THE International Monetary Fund has delivered a very hard-headed review of Ireland’s economy, warning that the path from crisis to stability and recovery was a very narrow one and recommending further spending cuts and increased taxation.
It does not support the more positive outlook for growth forecast by the Government and said GDP growth will gradually recover to 3.5% by 2015.
The IMF points out domestic demand actually contracted in the first quarter of the year and that unemployment has continued to grow.
The report casts doubt on the country’s ability to reduce the budget deficit to below 3% of GDP by 2014, as agreed with the European Commission, predicting a level of 5.9% unless there are further adjustments.
It noted that while early actions to cut back government spending and rescue the banks earned early credibility, this could not be taken for granted.
“With limited fiscal resources for dealing with contingencies, maintaining a steady policy course will require effective mechanisms for oversight and transparency, and high-quality communication to minimise risks and sustain market confidence,” the IMF warns.
Time and again the fund’s annual report underlined the need for continuing active risk management, including ensuring that the consolidation and cutbacks in spending are achieving the intended results and warns the Government must be ready to make further cuts.
One of its recommendations is for a fiscal council to be established as an independent body to scrutinise fiscal policy and review economic forecasts.

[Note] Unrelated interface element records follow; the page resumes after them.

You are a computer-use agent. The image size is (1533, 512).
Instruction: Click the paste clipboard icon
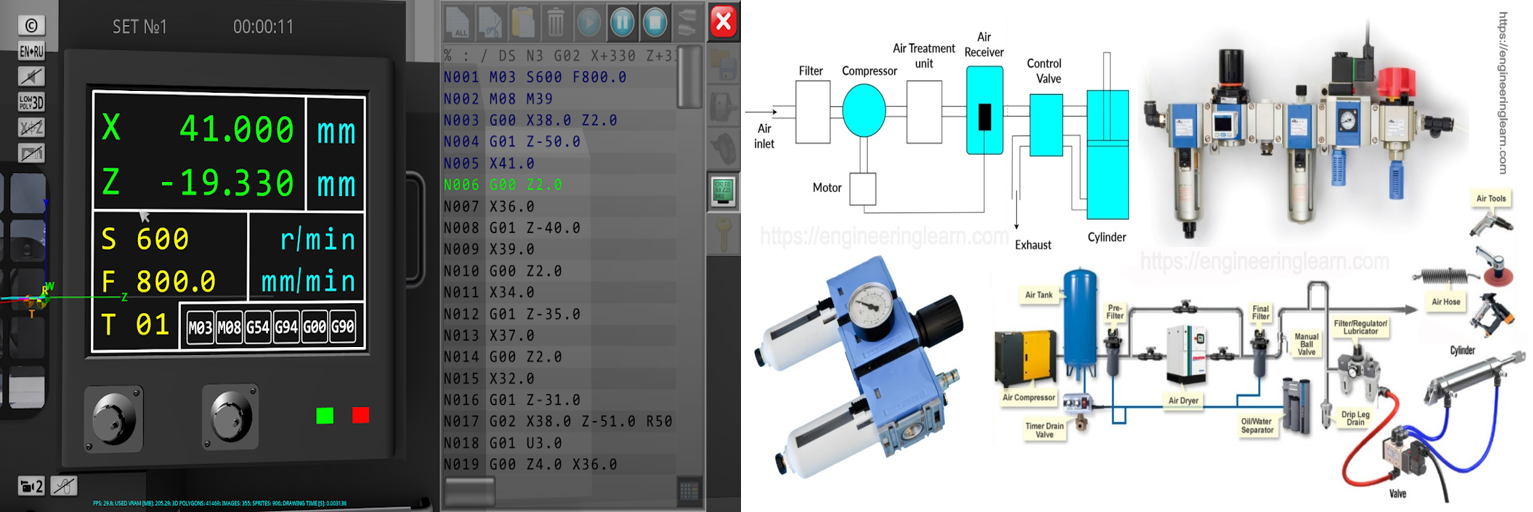pyautogui.click(x=523, y=21)
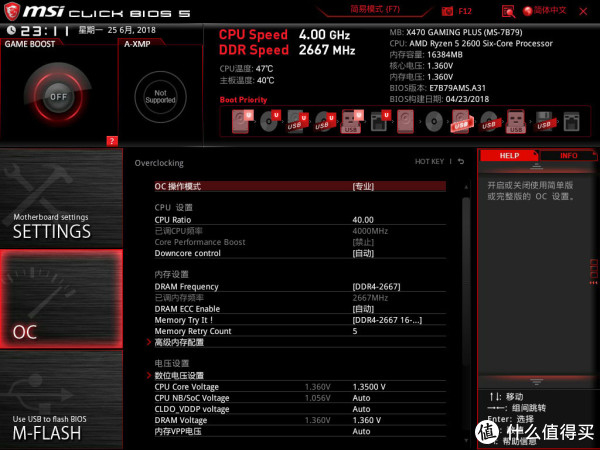
Task: Open DRAM Frequency DDR4-2667 dropdown
Action: (x=376, y=287)
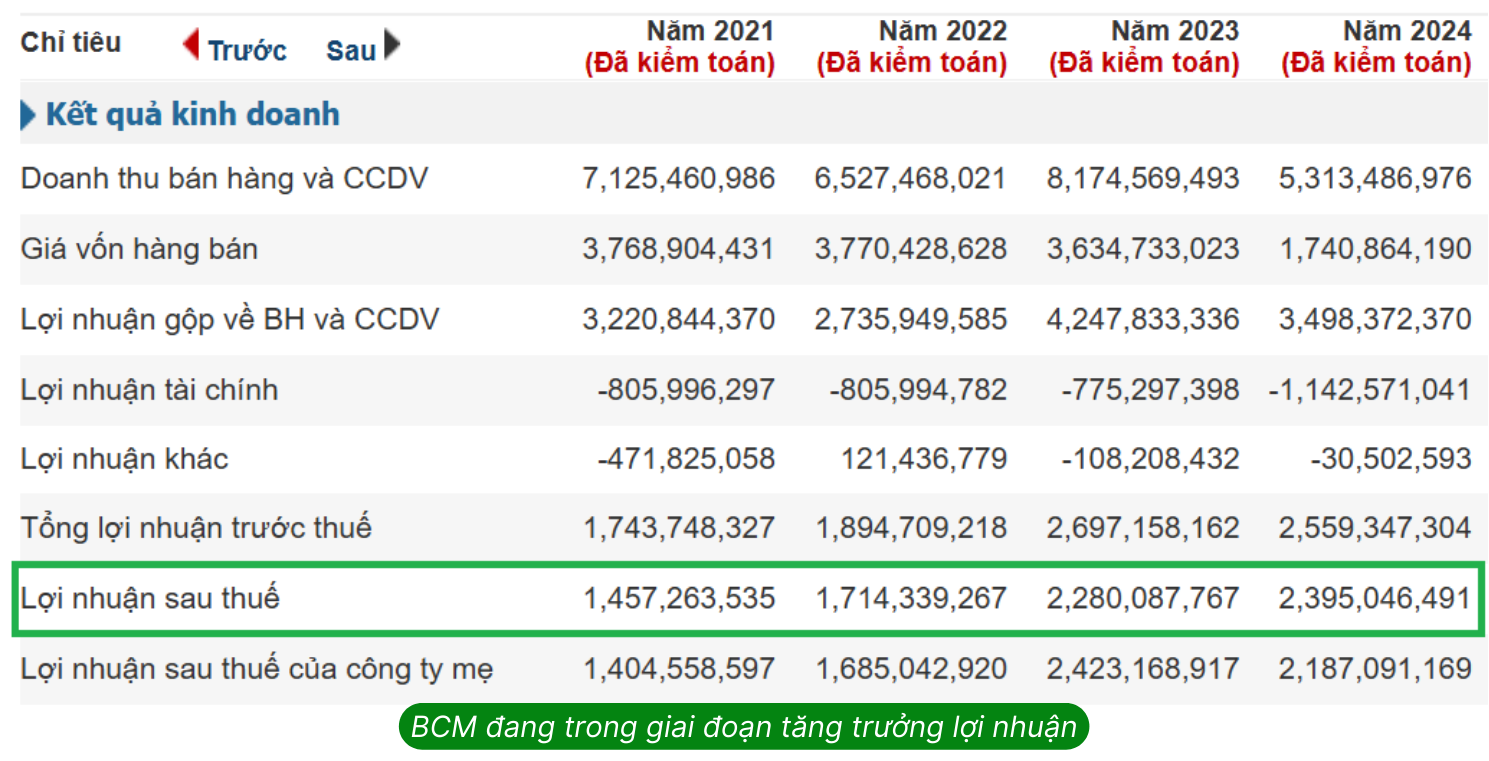Viewport: 1489px width, 761px height.
Task: Click the black right arrow after Sau
Action: tap(392, 45)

Sweden established such a body three years ago.
The fund’s analysis exposes many of the underlying weaknesses in the economy, from the heavy reliance on exports by multinationals that deliver little in the way of new jobs and the lack of exports from indigenous companies.
IMF mission chief to Ireland Alshoka Mody said: “Ireland’s export sector is unlikely to be an engine of job growth unless the exporting activity broadens to include domestic exporters and they show a much more lively participation in exports than they have in the past”. He added most new jobs will be generated when consumption starts growing again.

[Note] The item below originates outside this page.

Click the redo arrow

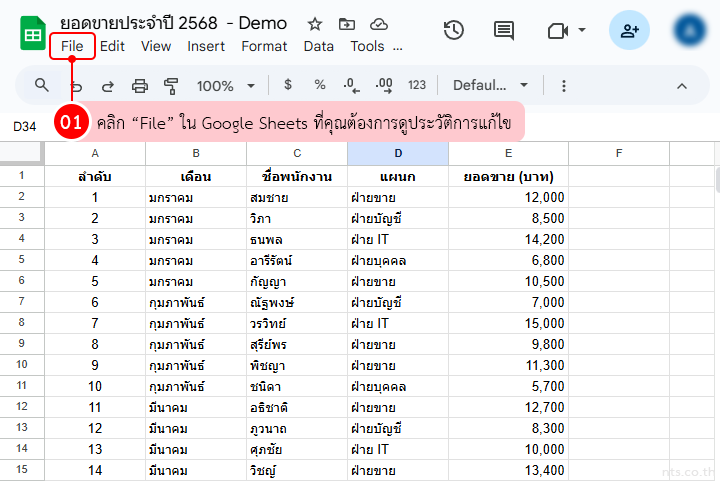tap(107, 86)
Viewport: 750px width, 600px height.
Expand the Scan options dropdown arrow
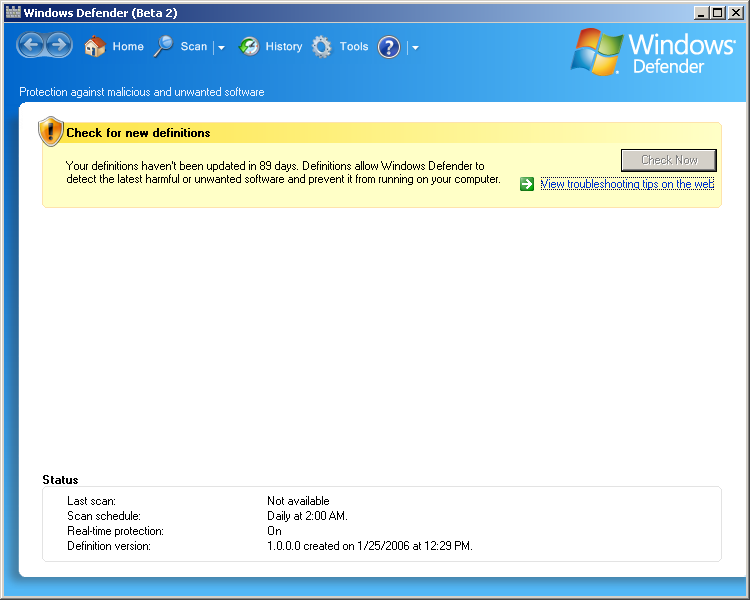point(221,47)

The report highlighted high unit labour costs both as a cause of a drop in foreign direct investment over the past few years and an ongoing block to competitiveness. It points out that the recent apparent fall in unit labour costs just reflects the drop in low-productivity construction jobs and that real productivity increases are essential. The drop in prices reflects the excessively high prices during the boom years, and the report projects that prices will continue to fall in the next two years. Real interest rates have also risen sharply to much higher levels than other EU countries and this will impact on household spending and will slow the pace of recovery.

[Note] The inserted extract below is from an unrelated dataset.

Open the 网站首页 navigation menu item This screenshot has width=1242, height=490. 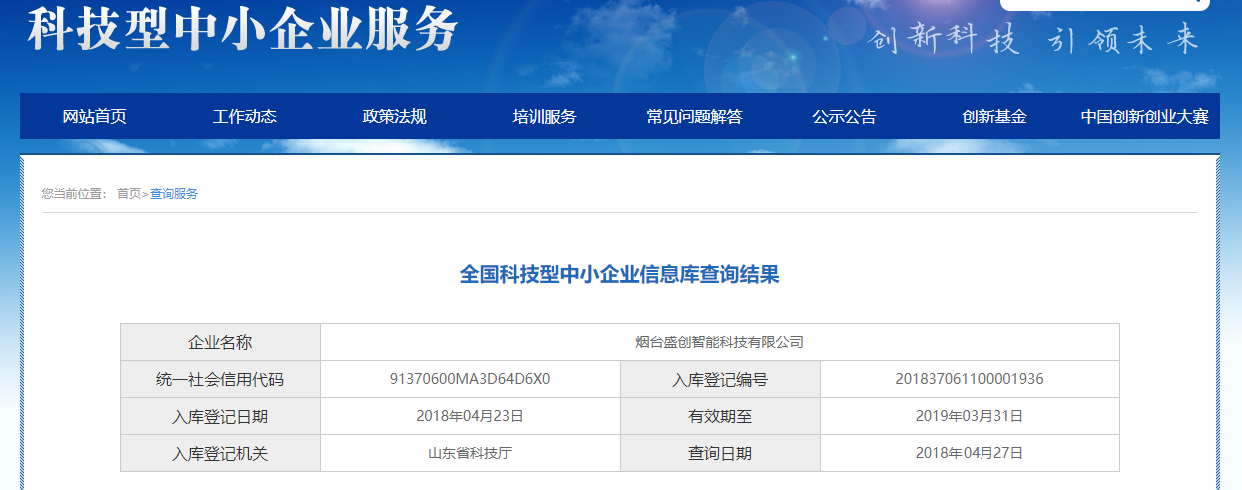coord(95,117)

Unemployment rose higher than normal for the circumstances and the ongoing forecast is poor, with long term unemployment doubling in the past three years. The outlook for older males and for the younger generation was challenging, it warned.
The analysis cautions that the Irish economy may be in a regime in which relatively-modest potential growth and high unemployment reinforce each other.
Banks, while emerging from the worst phase of the crisis, remain weak, with serious liquidity pressures, including over €70bn or 44% of GDP of banks’ obligations due to mature by September, and recapitalisation issues.
Mr Mody said once the rollover process is completed, the planned capitalisation by early next year should give the banks greater ability to obtain market funding and be gradually weaned off public support.
The next steps in the financial sector agenda should be an orderly disposal of the property assets NAMA has acquired, targeted support for homeowners, and an overdue shift to a more efficient and balanced personal insolvency regime.